Film Review - "Cookie's Fortune"

by Jan Chandler

Director: Robert Altman
Screenplay: Anne Rapp
Director of Photographer: Toyomichi Kurita
Original Music: David A Stewart (with Annie Lenox = The Eurythmics)
Production Designer: Stephen Altman
Editor: Abraham Lim

Camille Dixon: Glenn Close
Cora Duvall: Julianne Moore
Emma Duvall: Liv Tyler
Jason Brown: Chris O'Donnell
Willis Richland: Charles S Dutton
Jewel Mae "Cookie" Orcutt: Patricia Neal


Robert Altman is not the type of director whose work is easily categorised. His films include "McCabe and Mrs Miller", a western; "The Long Goodbye", a film noir; the classic war comedy "M*A*S*H"; the contemporary satire "The Player"; and of course the one and only - "Nashville". What does distinguish Altman's work is the skill with which he interweaves the stories of a wide variety of characters; the integral role of music; and the distinct and singular point of view through which he tells his stories.

His latest film "Cookie's Fortune" does not disappoint in any of these areas - it is a delightful black comedy of manners, set in the deep south, with all the resonances of Tennessee Williams - warm, wet climate, close families, pride, rivalry, secrets, betrayal, and an underlying longing for the more genteel and prosperous days before the Civil War - when men could be men and women could be ladies.

Cookie, an elderly widow, lives in her fading family home surrounded by mementos of her husband, a high living gambler. As the matriarch of Holly Springs, a former cotton town, cultural centre and the home of thirteen Confederate generals (an actual real live town), she cheerfully flouts convention by sharing her home with her one true friend, Willis Richland, a middle-aged black man. Her eccentric behaviour has estranged her from her two nieces Camille, a domineering woman who loves to control everyone and everything and who considers herself to be the keeper of the family honour, and Cora, a gentle, naive woman who never questions that Camille is right. Cora's daughter, Emma, who has just returned to Holly Springs, has also been ejected from the family fold, not least because she shares, with Willis, an affection for Cookie and for whisky! And there are a host of other colourful characters who are all brought together when Cookie dies and murder is suspected.
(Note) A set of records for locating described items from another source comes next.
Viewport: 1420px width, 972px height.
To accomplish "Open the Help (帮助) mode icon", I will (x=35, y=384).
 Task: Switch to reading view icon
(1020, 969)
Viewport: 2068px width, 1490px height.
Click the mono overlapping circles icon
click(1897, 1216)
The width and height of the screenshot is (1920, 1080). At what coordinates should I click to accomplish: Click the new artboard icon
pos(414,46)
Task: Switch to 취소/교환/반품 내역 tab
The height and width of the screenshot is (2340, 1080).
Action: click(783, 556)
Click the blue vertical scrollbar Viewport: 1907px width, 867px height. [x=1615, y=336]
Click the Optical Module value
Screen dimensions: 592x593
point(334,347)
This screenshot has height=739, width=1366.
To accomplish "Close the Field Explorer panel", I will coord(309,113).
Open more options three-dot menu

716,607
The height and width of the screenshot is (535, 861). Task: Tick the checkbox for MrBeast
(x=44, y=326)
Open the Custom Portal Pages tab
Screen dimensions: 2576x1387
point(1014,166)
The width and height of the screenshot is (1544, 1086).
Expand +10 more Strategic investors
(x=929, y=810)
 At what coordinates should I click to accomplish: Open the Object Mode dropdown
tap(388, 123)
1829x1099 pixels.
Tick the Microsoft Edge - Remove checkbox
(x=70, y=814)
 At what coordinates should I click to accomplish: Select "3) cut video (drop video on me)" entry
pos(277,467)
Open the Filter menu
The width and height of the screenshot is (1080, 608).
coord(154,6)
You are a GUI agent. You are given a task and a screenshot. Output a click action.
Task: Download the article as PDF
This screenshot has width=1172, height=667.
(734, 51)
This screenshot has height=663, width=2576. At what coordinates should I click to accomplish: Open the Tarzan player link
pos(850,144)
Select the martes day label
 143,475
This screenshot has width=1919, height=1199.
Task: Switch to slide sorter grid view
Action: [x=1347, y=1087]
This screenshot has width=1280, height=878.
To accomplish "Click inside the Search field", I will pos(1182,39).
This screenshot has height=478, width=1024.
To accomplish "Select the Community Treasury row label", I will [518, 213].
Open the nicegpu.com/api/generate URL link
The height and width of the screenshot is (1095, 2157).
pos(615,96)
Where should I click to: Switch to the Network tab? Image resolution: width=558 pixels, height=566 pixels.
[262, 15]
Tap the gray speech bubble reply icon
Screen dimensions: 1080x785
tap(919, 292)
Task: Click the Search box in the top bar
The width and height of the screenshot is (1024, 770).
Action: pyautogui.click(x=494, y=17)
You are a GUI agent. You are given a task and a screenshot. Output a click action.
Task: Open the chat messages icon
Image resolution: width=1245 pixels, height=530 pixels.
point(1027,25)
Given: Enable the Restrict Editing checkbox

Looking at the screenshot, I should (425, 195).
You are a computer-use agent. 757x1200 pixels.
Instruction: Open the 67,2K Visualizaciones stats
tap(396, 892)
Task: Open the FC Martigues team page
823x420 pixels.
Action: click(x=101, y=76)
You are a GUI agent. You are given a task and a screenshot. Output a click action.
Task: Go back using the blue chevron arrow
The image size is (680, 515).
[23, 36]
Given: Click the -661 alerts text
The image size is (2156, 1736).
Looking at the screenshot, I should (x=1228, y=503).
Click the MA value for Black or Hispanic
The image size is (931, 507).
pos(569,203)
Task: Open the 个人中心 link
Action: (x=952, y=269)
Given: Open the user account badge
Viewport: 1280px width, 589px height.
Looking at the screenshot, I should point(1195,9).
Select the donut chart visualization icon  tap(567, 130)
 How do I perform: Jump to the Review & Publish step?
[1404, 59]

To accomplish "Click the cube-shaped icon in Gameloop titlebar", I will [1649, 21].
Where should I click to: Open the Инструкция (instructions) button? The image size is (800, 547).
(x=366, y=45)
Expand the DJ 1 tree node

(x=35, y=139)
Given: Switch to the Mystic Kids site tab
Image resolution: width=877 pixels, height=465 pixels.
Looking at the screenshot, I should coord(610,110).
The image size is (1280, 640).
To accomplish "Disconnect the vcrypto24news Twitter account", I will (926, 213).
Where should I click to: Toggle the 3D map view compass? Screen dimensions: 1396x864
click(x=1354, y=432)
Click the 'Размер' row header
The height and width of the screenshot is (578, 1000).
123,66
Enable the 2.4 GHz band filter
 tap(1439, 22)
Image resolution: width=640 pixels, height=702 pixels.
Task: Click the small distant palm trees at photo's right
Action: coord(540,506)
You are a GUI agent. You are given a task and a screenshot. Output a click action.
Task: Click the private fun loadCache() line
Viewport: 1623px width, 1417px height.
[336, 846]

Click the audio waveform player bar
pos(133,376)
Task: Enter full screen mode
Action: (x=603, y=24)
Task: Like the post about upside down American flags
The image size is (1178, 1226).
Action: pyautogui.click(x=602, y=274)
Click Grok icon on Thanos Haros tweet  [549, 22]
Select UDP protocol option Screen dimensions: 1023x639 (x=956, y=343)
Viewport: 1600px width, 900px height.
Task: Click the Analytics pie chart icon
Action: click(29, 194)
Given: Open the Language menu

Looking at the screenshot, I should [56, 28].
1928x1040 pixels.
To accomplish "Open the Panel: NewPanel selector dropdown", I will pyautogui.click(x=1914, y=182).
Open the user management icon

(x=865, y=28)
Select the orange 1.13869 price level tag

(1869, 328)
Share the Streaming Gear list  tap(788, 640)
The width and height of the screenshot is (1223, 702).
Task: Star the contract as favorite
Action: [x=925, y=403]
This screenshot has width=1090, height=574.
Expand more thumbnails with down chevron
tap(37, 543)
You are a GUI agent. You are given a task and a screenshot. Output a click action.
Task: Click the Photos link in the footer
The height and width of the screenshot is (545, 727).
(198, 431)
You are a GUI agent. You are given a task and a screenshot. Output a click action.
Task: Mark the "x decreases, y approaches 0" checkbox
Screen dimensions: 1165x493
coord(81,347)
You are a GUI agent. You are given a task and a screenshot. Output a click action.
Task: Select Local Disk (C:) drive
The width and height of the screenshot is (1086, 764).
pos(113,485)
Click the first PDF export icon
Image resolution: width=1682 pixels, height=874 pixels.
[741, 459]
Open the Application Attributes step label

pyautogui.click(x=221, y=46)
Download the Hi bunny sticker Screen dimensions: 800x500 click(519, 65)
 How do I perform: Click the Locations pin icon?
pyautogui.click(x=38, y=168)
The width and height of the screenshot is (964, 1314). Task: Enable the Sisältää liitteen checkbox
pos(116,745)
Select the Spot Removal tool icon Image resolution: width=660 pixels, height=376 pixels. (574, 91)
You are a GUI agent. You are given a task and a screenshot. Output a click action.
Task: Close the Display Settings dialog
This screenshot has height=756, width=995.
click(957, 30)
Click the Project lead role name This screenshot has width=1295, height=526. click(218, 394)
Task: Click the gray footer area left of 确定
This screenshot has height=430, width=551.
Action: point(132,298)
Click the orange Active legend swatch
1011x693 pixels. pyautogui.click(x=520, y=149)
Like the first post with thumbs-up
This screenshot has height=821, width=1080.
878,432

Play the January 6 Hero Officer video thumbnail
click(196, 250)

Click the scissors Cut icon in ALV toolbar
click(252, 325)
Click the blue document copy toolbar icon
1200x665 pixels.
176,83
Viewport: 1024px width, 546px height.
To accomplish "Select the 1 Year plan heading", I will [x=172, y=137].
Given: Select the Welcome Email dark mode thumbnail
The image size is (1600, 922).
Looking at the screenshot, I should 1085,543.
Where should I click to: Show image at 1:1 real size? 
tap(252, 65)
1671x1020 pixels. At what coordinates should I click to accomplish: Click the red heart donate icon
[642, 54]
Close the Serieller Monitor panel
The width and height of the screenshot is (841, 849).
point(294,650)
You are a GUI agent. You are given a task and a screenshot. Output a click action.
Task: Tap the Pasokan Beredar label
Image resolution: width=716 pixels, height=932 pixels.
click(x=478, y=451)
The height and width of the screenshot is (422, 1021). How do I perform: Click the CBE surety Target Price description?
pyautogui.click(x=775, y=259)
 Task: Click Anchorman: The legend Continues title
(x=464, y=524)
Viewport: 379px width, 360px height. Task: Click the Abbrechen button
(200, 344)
I enjoyed this film immensely. It is quirky, humourous and unexpected in its resolution; it is peopled with a host of wonderfully eccentric characters, none of whom you can completely dislike; there is some wonderful dialogue; and a wonderfully moody blues score draws the whole together.

For me, "Cookie's Fortune" provided a wonderful antidote to the all too predictable mainstream Hollywood fare.